The aim of the present study was to evaluate the effectiveness of topically applied tigecycline for the treatment of methicillin-resistant Staphylococcus aureus (MRSA) in a rabbit model. Experimental bacterial keratitis was induced in rabbits by a corneal intrastromal injection of 100 colony-forming units (CFUs) of MRSA bacteria. Sixteen hours after the injection, 28 rabbits were randomly divided into 4 treatment groups of 7 rabbits each. In each group, the rabbits' eyes were treated topically with 19 doses of topical tigecycline (10 or 50 mg/mL), vancomycin (50 mg/mL), or isotonic saline. Slit lamp examinations were performed before and after the inoculation by two observers masked to the study for the determination of clinical severity.

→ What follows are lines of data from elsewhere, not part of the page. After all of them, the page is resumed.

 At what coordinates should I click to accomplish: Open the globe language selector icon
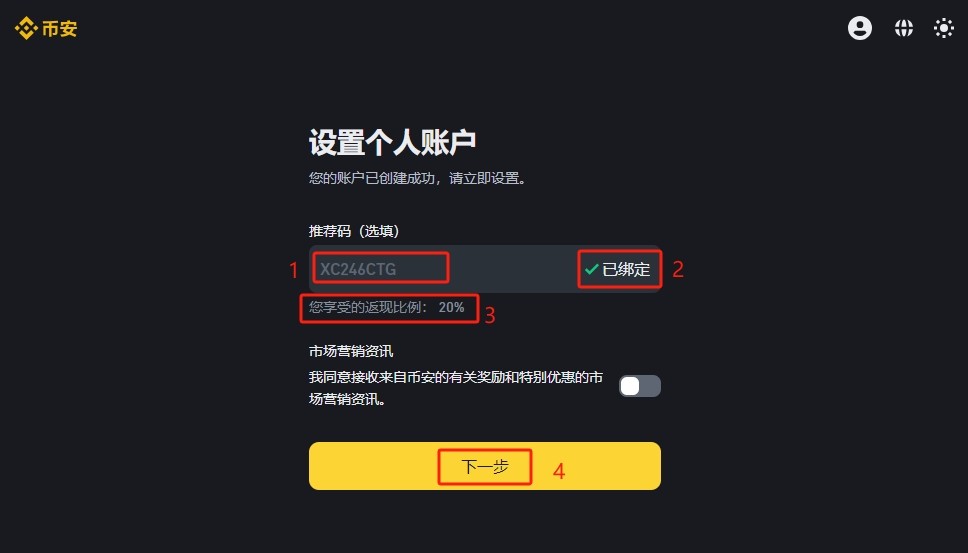[904, 28]
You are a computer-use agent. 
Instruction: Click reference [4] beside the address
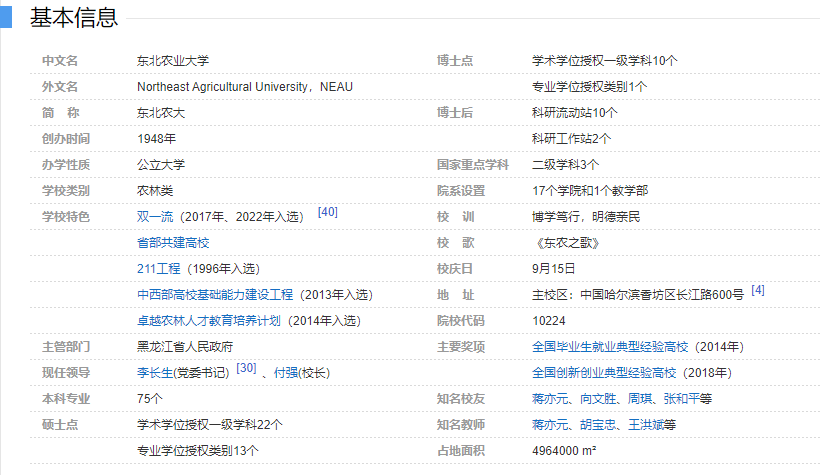tap(758, 290)
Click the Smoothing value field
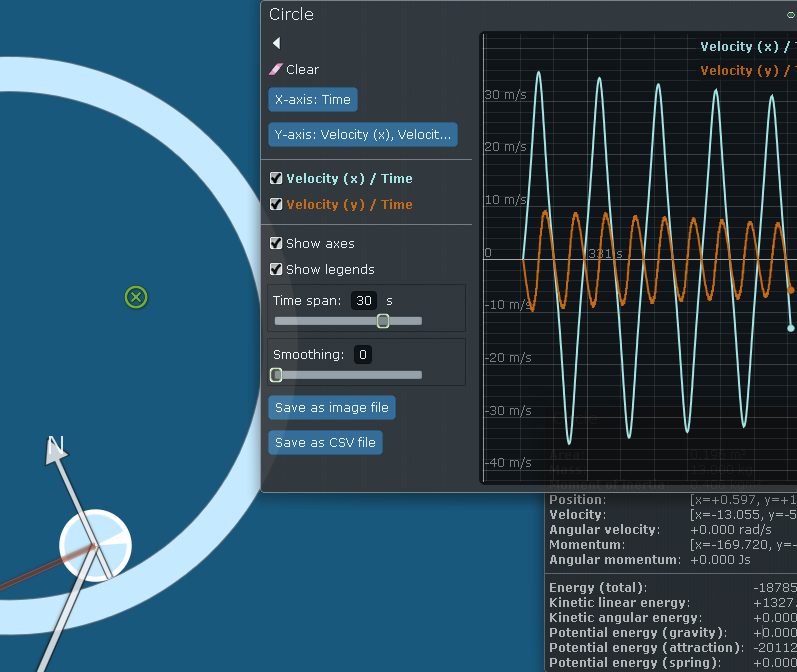 [362, 354]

Corneas were harvested for bacterial quantitation and histopathologic examination. No significant differences were observed in the clinical scores between pretreatment and posttreatment in the 4 groups (P>0.05). The mean difference between the pretreatment and posttreatment clinical scores from the 4 treatment groups was also not significant (P>0.05). All treatment groups had significantly lower CFUs compared with the control group. There were no significant differences in the bacterial load among the treatment groups. The minimum inhibitory concentration (MIC) for tigecycline was 0.12 μg/mL, whereas the MIC for vancomycin was 2.2 μg/mL. The tigecycline 10 mg/mL group had the lowest mean epithelial erosion values among the treatment groups. Topical tigecycline significantly reduced the bacterial load in infected rabbit corneas and may be as effective as vancomycin for the topical treatment of MRSA keratitis.